Looking for feedback from those that have used this. Picked 100) 850mg  tabs up and was thinking of incorporating this into my diet for weight  loss.


----------



## sassy69 (Apr 19, 2011)

Be careful w/ that stuff - gives u the shits in ways you can't imagine.


----------



## Lordsks (Apr 19, 2011)

Great..I already have that problem.


----------



## Built (Apr 19, 2011)

I hated it. 

Are you using this for glucose disposal, or for some other reason?


----------



## altheaB (Apr 19, 2011)

I'm not familiar with its side effects. As far as I know, it is used by diabetic patients. Thus, it must be used cautiously, following the doctor's order.


----------



## Lordsks (Apr 21, 2011)

Built said:


> I hated it.
> 
> Are you using this for glucose disposal, or for some other reason?

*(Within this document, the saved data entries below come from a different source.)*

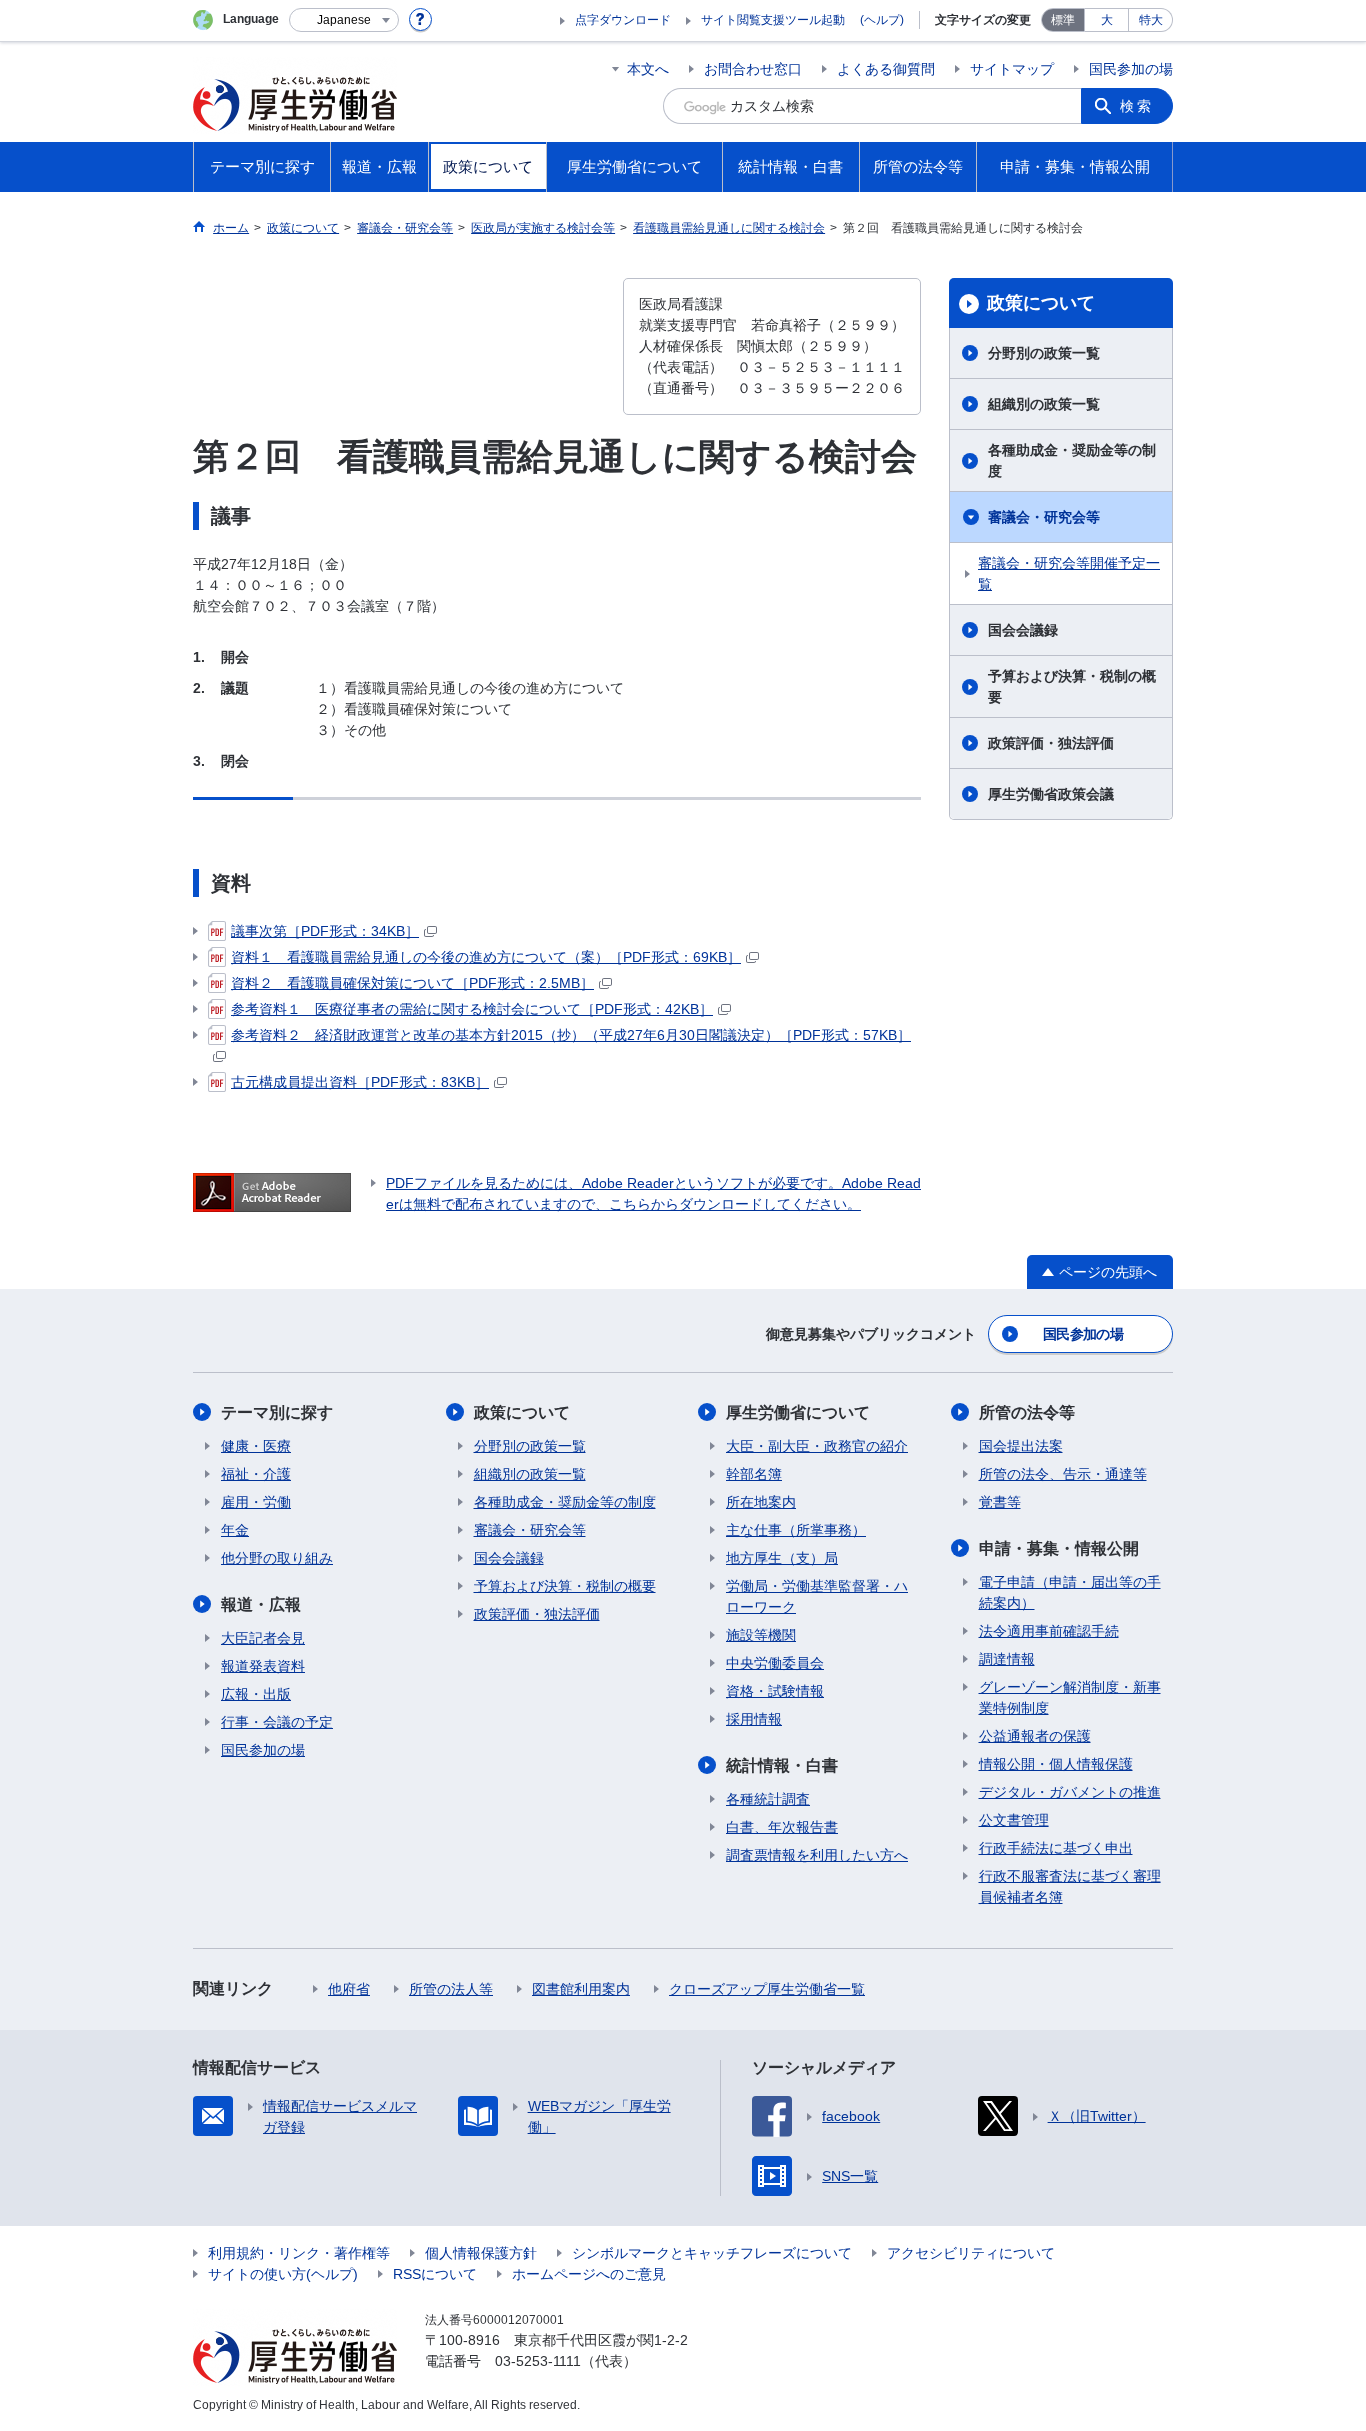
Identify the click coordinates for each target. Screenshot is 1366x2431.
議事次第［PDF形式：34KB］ (325, 931)
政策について (1041, 303)
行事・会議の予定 (277, 1722)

I have read that it will block the absorption of fats to some degree. Today is the second day taking it after dinner. Carbs are 80-100grams. during dosing. Taking 200mg's to start with. So far not bad at all, I feel good.

Some info I was looking at

Glucophage is the brand name for metformin hydrochloride. 
​Metformin is NOT oral insulin. People confuse it as such, because  in most countries oral insulin is called Diamicron and metformin is  called Diaformin. 
When your body releases insulin, over time, your insulin receptors get  'dull', less responsive. In advanced stages that becomes type II  diabetes. 
Metformin 'refreshes' those receptors, making them more sensitive to the insulin that your body releases. 
It is a great product. Taken straight after a large meal, within the  hour you will have EXTREMELY full muscles. Dosages are 500mg after a normal to large carb  meal, 1,000mg after a big carb meal and 1,500mg after all you can eat at  Pizza Hut. You can take it after as many meals in a day as you wish, as  long as those are large carb meals. 
I generally found that if I take less than 100g of carbs for every 500mg  metformin, I go into hypo. And yes, you can eat fat meals, as metformin  will indirectly prevent the fat being deposited. 
The long acting glucophage is taken before bed as it helps the person  release less insulin throughout the night, especially if they had a big  dinner like most people do. But that doesn't apply to a healthy person.  That might get a healthy person in hypo overnight. 
I believe every human should be on metformin, as it helps keep your  insulin receptors fresh and as such it will prevent type II diabetes.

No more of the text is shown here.